■ Instruction
Output the items verbatim from the line containing "Given: Click the Añadir widget button" through the line containing "Looking at the screenshot, I should (1292, 746).", both ends included. Leave out the pictures.

■ Given records

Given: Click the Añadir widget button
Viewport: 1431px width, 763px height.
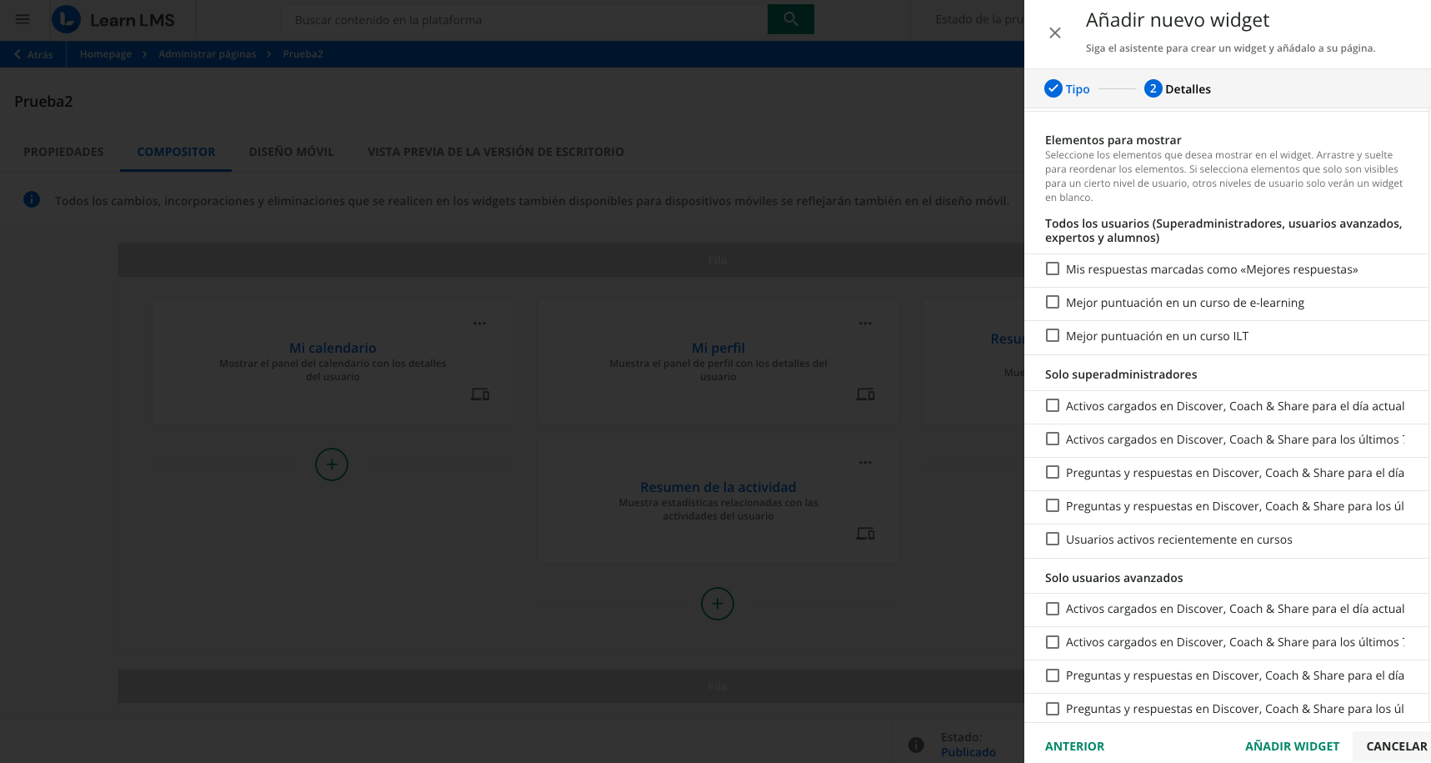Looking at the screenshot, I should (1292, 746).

---

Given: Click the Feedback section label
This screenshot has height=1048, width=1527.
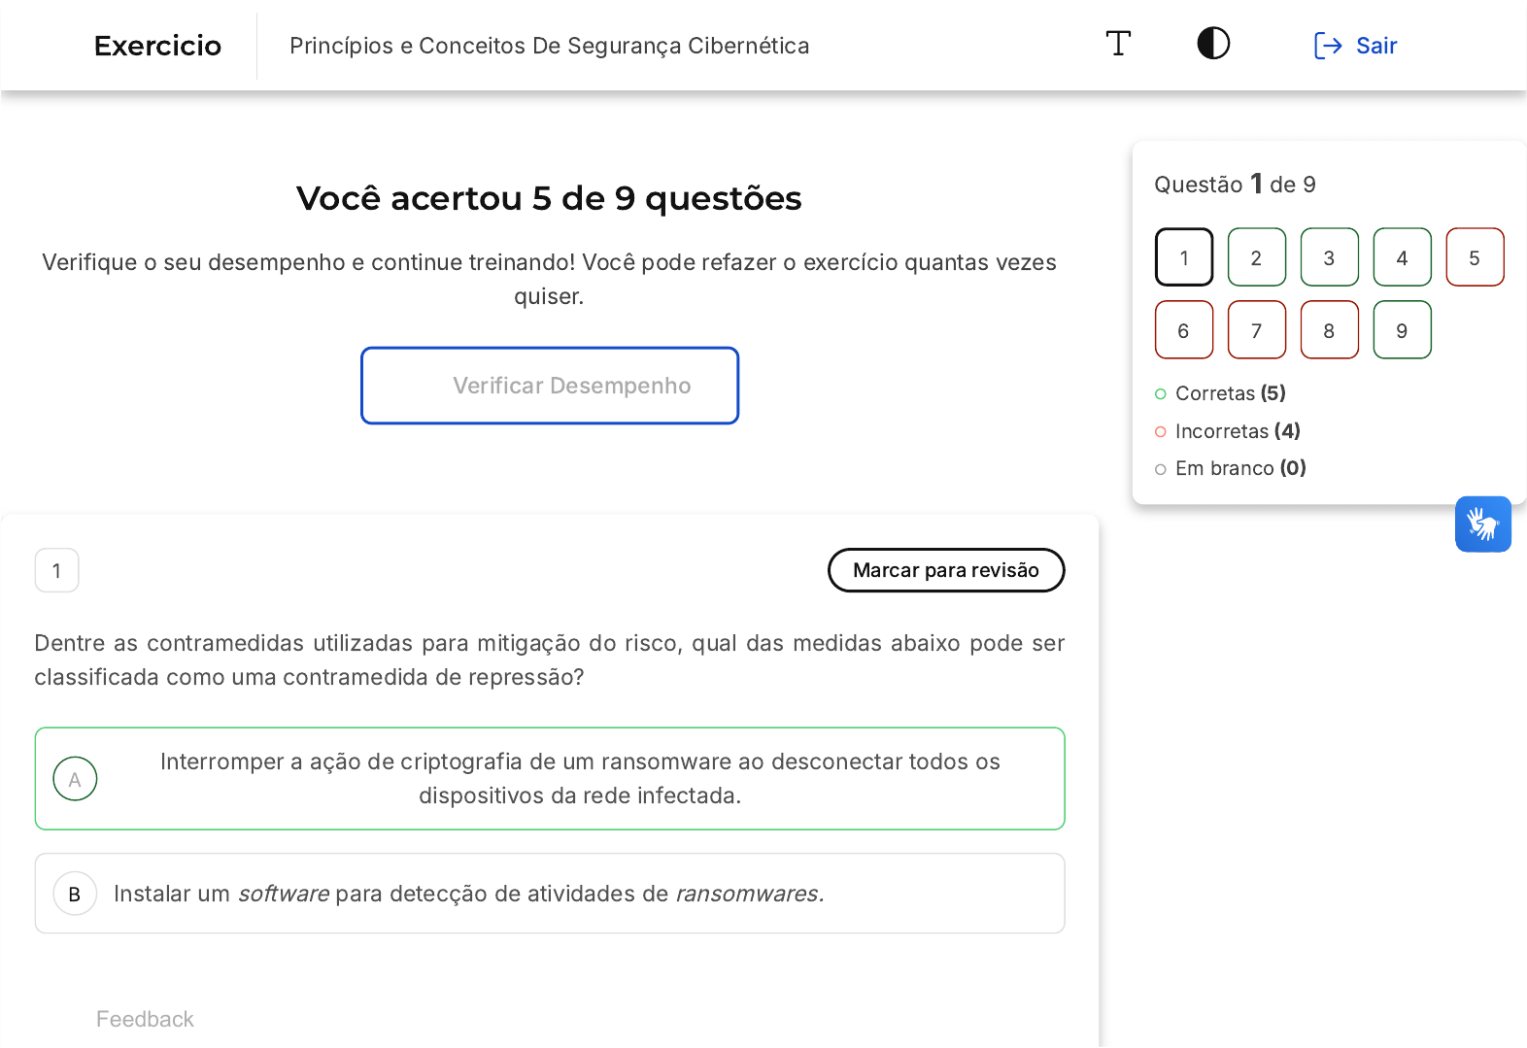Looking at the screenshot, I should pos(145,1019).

---

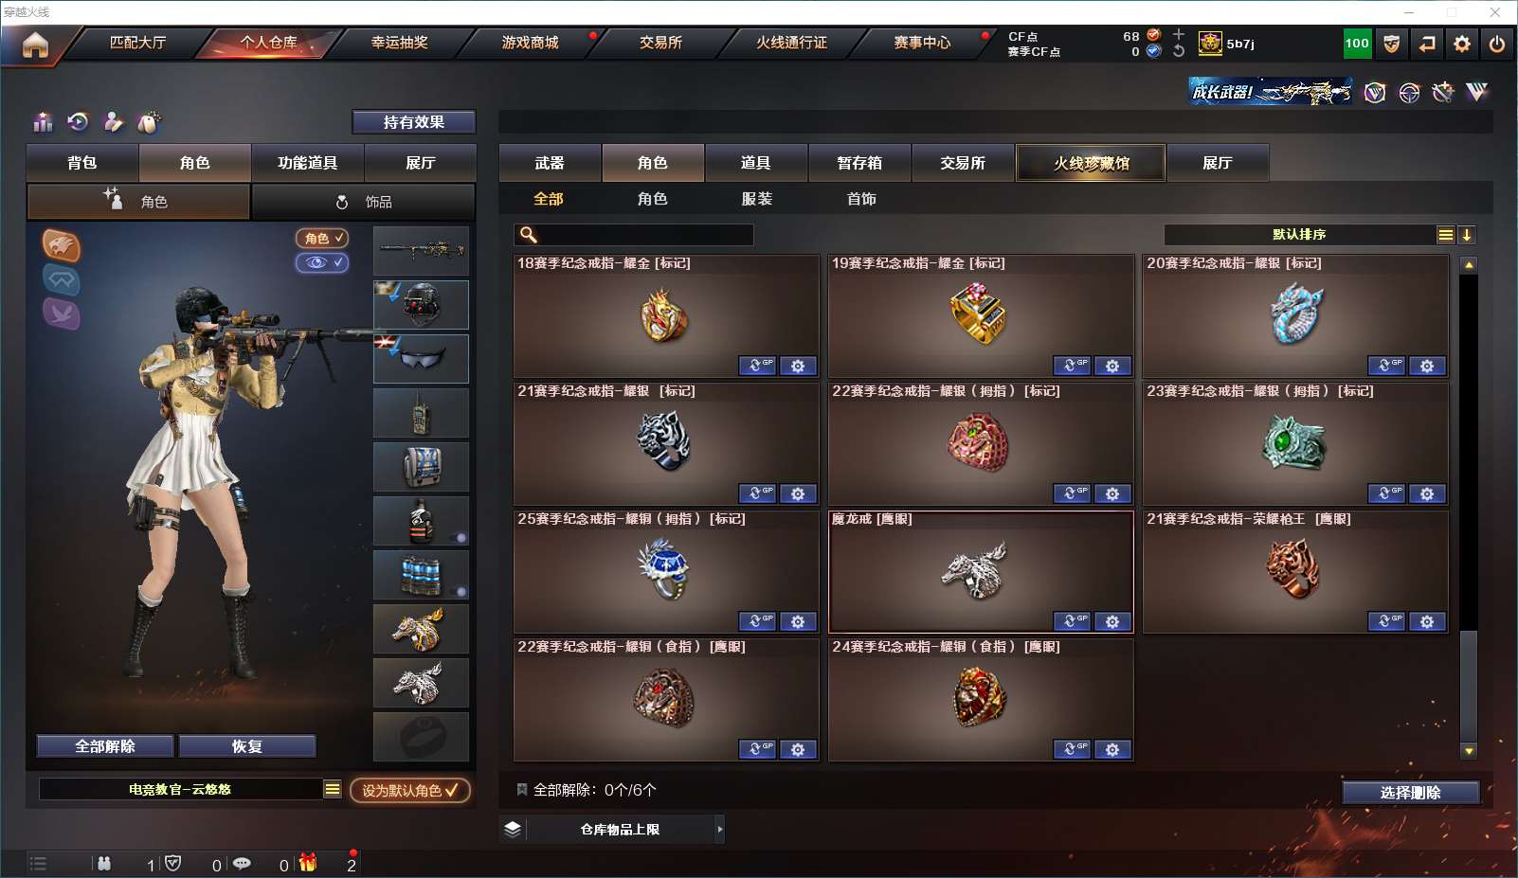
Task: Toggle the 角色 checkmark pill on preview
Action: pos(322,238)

■ Finished exercise
Given: Click the Añadir widget button
Viewport: 1431px width, 763px height.
Looking at the screenshot, I should (1292, 746).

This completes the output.